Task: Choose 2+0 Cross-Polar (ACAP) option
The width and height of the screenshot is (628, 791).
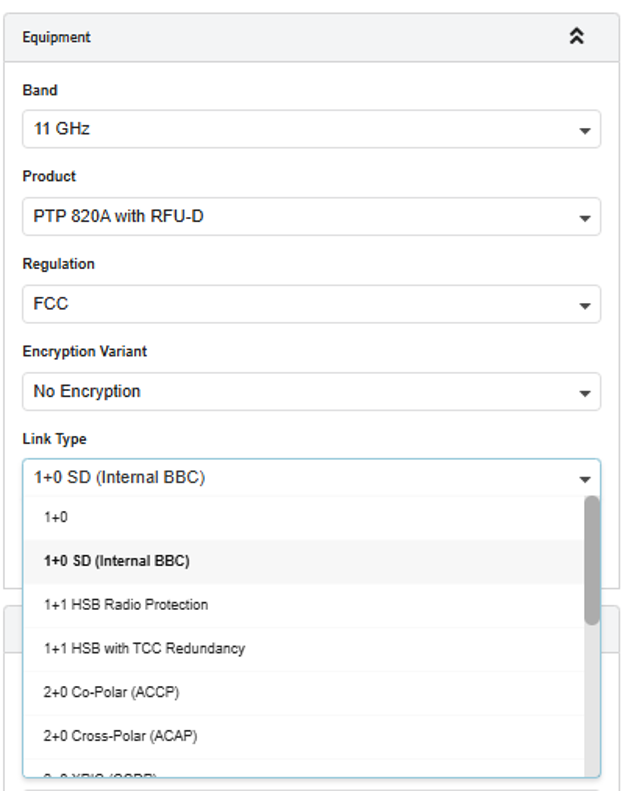Action: coord(304,736)
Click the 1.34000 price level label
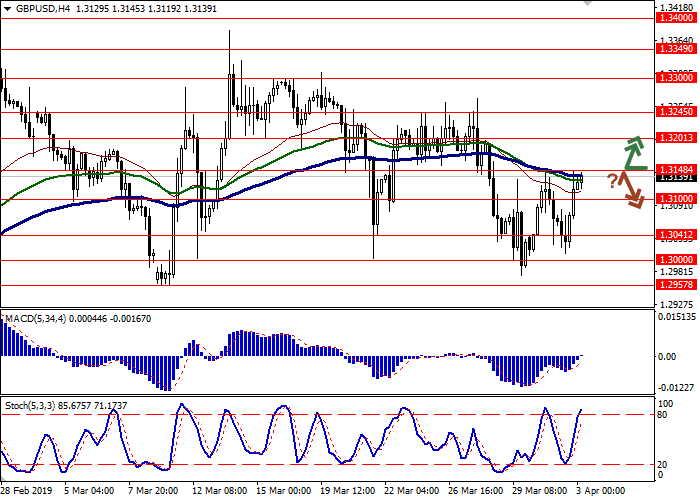Screen dimensions: 700x500 [x=677, y=18]
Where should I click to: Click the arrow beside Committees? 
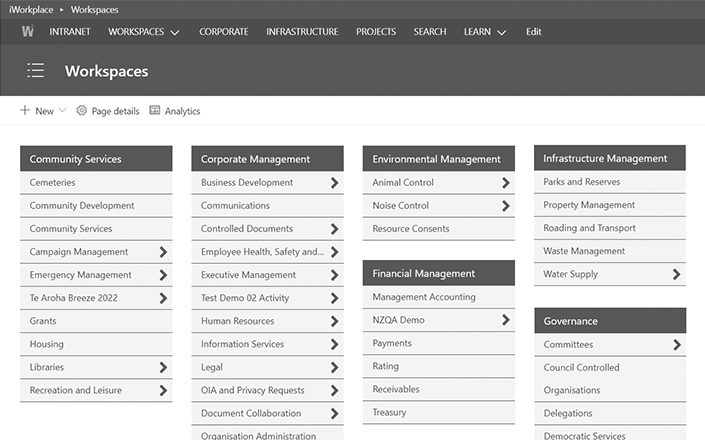(676, 344)
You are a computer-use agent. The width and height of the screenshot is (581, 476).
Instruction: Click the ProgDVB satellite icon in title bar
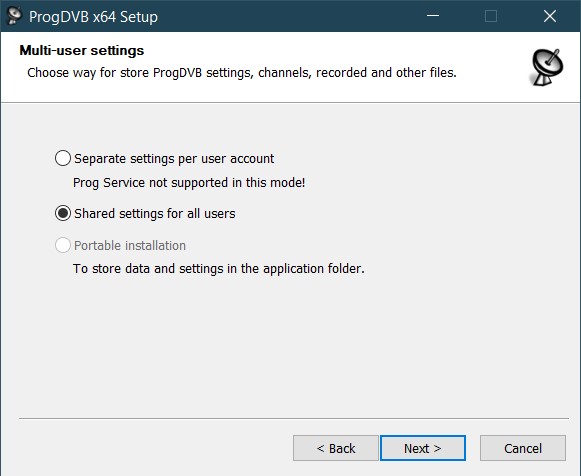[14, 16]
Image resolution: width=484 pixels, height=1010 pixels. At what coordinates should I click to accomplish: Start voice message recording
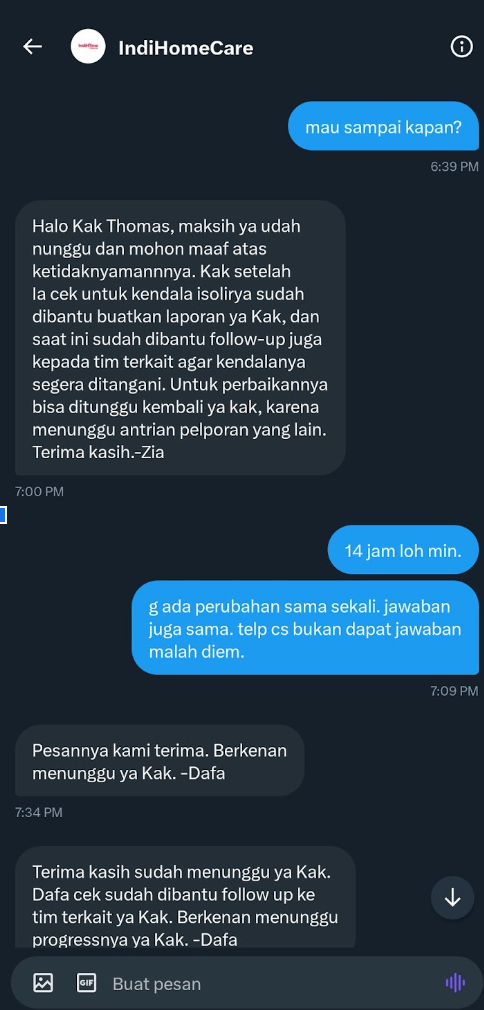(x=455, y=982)
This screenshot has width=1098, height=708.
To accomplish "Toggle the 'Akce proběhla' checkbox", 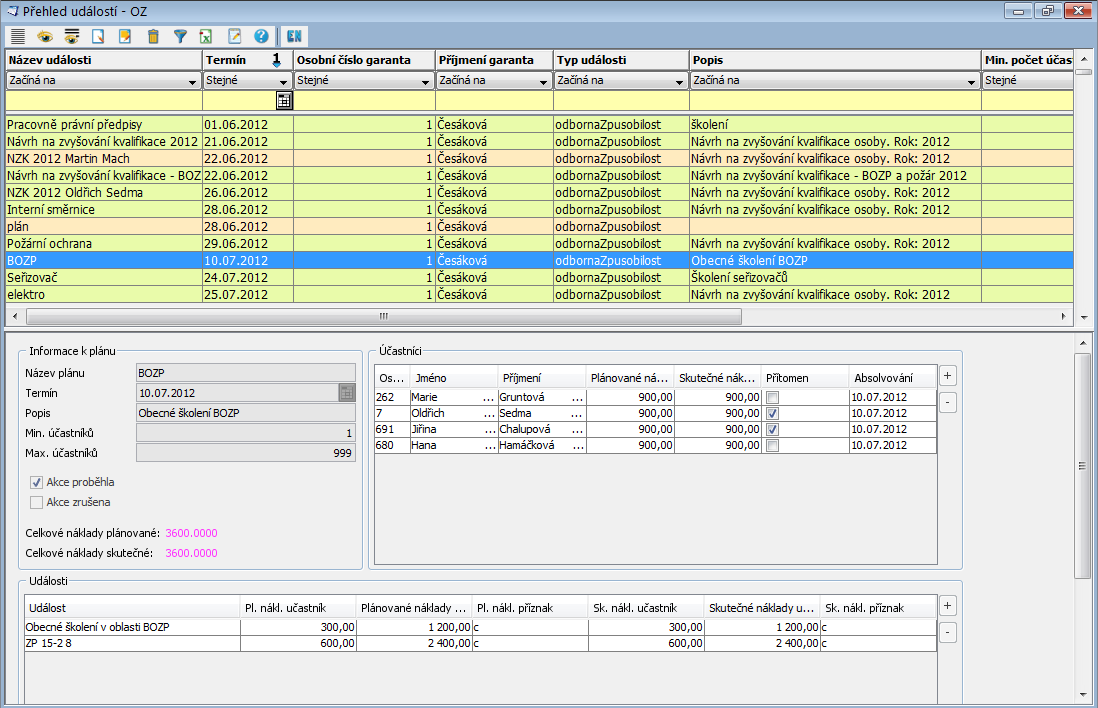I will tap(37, 482).
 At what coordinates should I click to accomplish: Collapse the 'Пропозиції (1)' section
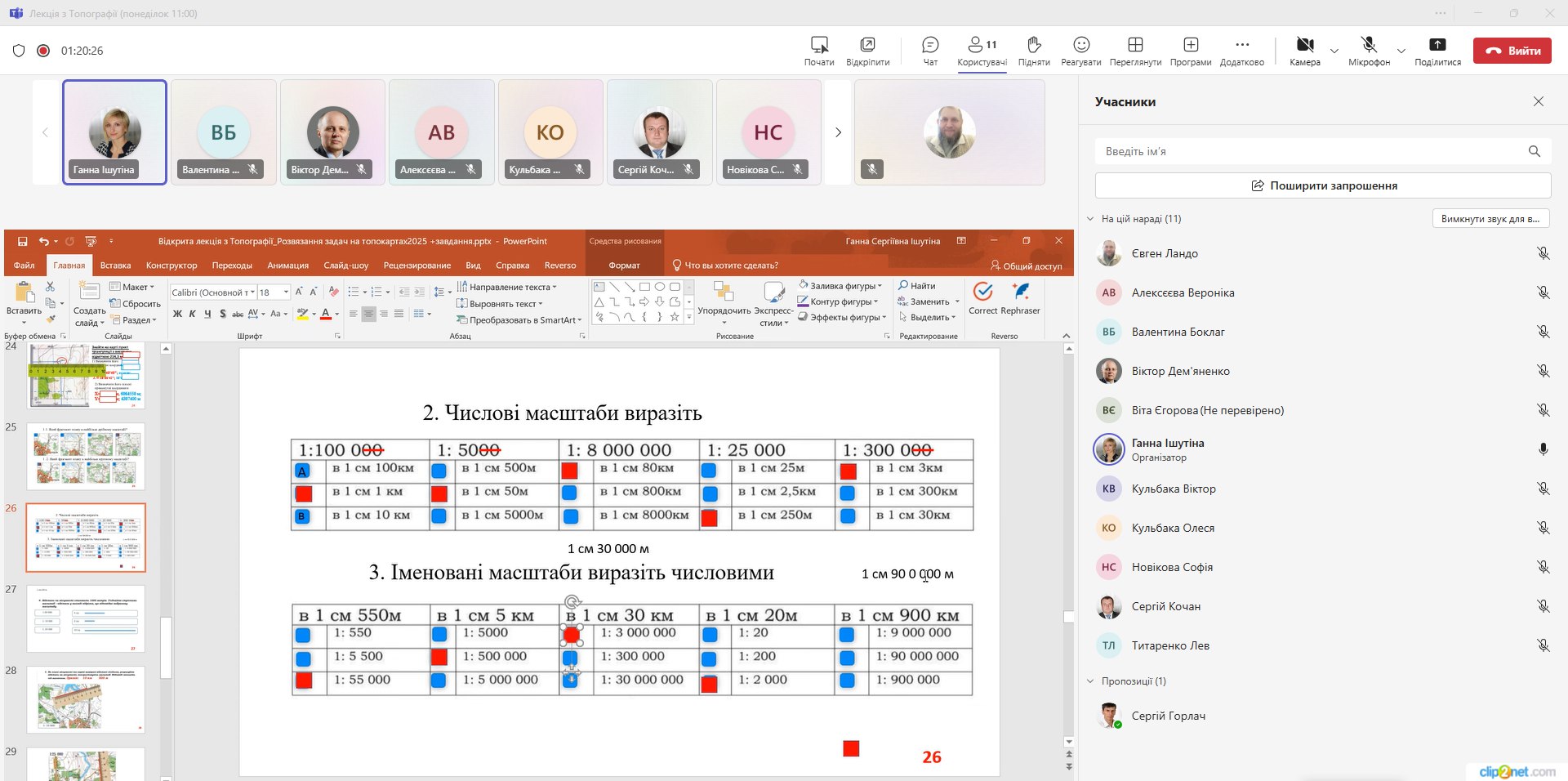coord(1090,681)
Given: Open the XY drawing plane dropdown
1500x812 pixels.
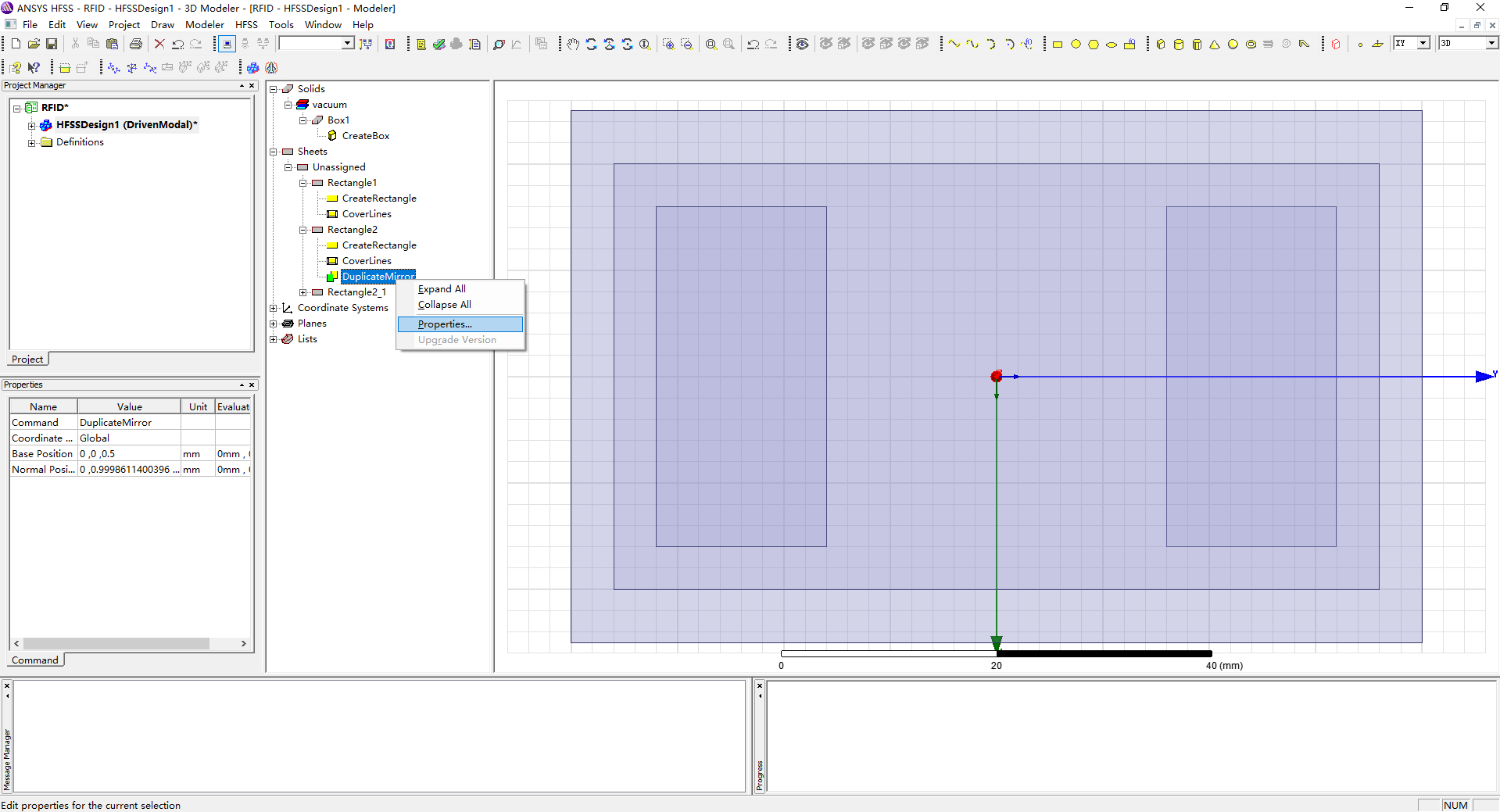Looking at the screenshot, I should [x=1423, y=44].
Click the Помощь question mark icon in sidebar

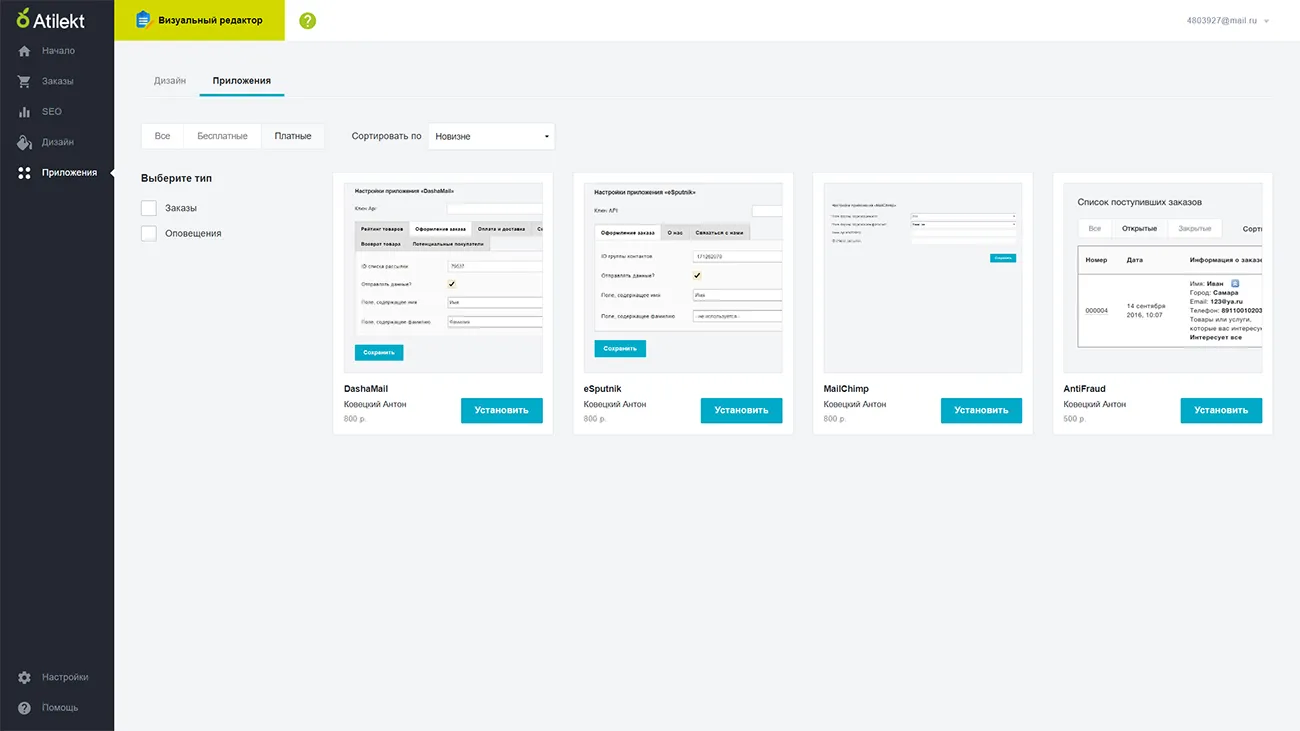pyautogui.click(x=25, y=708)
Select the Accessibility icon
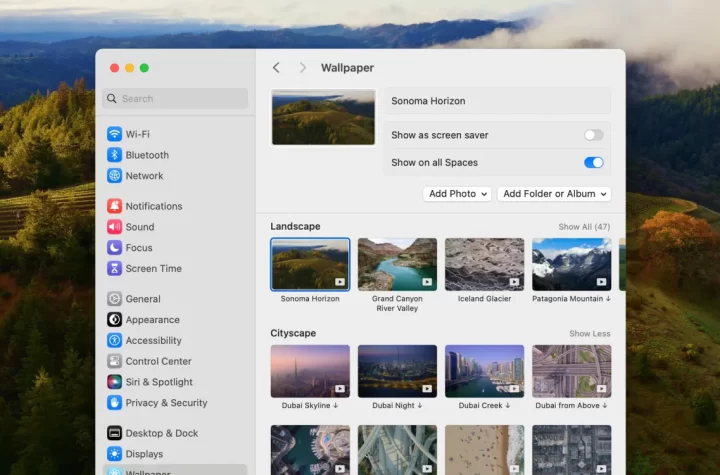This screenshot has height=475, width=720. [x=115, y=341]
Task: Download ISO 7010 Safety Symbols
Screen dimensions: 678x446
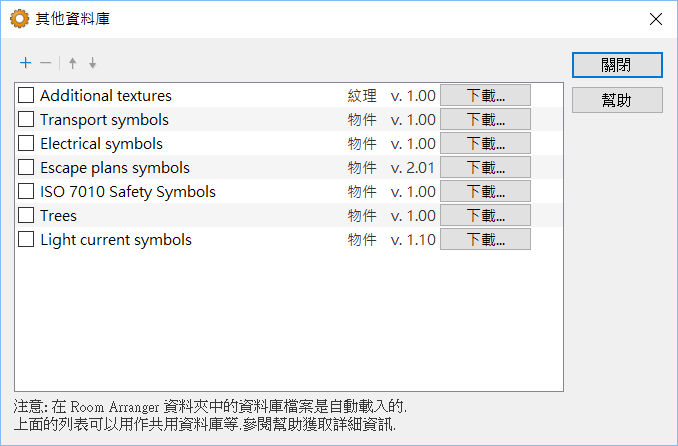Action: coord(485,192)
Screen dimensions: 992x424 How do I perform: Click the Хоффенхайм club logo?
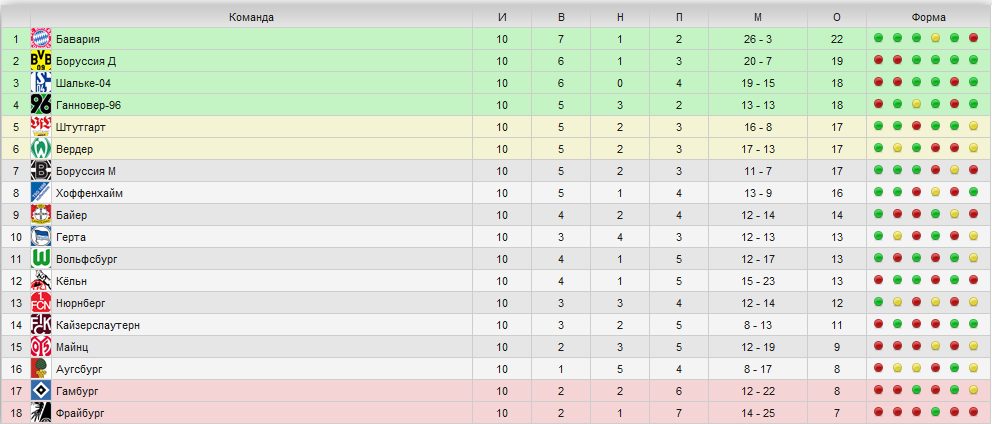click(40, 193)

********

**WHAT THE TASK ASKS**
Starting with the line that contains "Screen dimensions: 678x446", give the lines again exactly as they appear through the last line of the data, pictures excluded.

**SOLUTION TO THIS PROBLEM**
Screen dimensions: 678x446
Action: coord(485,192)
Screen dimensions: 992x424 How do I perform: Click the Хоффенхайм club logo?
click(40, 193)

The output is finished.